[Pixel coordinate grounding data]
BEGIN

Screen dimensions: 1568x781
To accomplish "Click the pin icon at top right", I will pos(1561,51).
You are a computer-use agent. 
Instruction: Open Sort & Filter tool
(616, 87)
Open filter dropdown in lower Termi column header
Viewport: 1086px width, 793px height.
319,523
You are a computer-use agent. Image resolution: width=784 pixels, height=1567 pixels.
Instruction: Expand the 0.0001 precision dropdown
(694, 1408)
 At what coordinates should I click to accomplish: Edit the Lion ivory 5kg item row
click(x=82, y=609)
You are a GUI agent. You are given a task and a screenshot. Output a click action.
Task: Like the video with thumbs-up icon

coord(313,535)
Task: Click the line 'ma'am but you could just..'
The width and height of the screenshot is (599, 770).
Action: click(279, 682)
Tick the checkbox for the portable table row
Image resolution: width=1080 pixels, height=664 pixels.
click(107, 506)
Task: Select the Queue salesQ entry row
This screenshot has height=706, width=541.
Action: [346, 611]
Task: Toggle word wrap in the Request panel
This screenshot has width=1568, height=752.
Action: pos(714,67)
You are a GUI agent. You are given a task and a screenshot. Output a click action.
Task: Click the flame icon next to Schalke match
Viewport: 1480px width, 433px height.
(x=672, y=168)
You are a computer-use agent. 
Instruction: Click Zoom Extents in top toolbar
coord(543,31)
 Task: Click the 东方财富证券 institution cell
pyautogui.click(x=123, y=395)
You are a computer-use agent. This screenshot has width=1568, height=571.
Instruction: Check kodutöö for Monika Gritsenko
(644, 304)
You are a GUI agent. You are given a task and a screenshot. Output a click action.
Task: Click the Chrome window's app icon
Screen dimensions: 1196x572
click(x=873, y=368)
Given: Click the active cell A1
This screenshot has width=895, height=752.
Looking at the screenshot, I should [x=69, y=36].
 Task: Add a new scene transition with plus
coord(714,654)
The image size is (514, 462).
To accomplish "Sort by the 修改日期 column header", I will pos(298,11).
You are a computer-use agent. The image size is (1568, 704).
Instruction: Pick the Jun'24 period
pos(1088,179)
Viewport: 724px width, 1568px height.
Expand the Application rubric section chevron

END

### Work item
Take the data above and return it exactly.

### Response area
Screen dimensions: 1568x781
To accomplish "Click the pin icon at top right", I will pos(1561,51).
You are a computer-use agent. 
Instruction: Open Sort & Filter tool
(616, 87)
Open filter dropdown in lower Termi column header
Viewport: 1086px width, 793px height.
319,523
You are a computer-use agent. Image resolution: width=784 pixels, height=1567 pixels.
Instruction: Expand the 0.0001 precision dropdown
(694, 1408)
 At what coordinates should I click to accomplish: Edit the Lion ivory 5kg item row
click(x=82, y=609)
You are a GUI agent. You are given a task and a screenshot. Output a click action.
Task: Like the video with thumbs-up icon

coord(313,535)
Task: Click the line 'ma'am but you could just..'
The width and height of the screenshot is (599, 770).
Action: click(279, 682)
Tick the checkbox for the portable table row
Image resolution: width=1080 pixels, height=664 pixels.
click(107, 506)
Task: Select the Queue salesQ entry row
This screenshot has height=706, width=541.
Action: [346, 611]
Task: Toggle word wrap in the Request panel
This screenshot has width=1568, height=752.
Action: pos(714,67)
You are a GUI agent. You are given a task and a screenshot. Output a click action.
Task: Click the flame icon next to Schalke match
Viewport: 1480px width, 433px height.
(x=672, y=168)
You are a computer-use agent. 
Instruction: Click Zoom Extents in top toolbar
coord(543,31)
 Task: Click the 东方财富证券 institution cell
pyautogui.click(x=123, y=395)
You are a computer-use agent. This screenshot has width=1568, height=571.
Instruction: Check kodutöö for Monika Gritsenko
(644, 304)
You are a GUI agent. You are given a task and a screenshot. Output a click action.
Task: Click the Chrome window's app icon
Screen dimensions: 1196x572
click(x=873, y=368)
Given: Click the active cell A1
This screenshot has width=895, height=752.
Looking at the screenshot, I should [x=69, y=36].
 Task: Add a new scene transition with plus
coord(714,654)
The image size is (514, 462).
To accomplish "Sort by the 修改日期 column header", I will pos(298,11).
You are a computer-use agent. The image size is (1568, 704).
Instruction: Pick the Jun'24 period
pos(1088,179)
Viewport: 724px width, 1568px height.
Expand the Application rubric section chevron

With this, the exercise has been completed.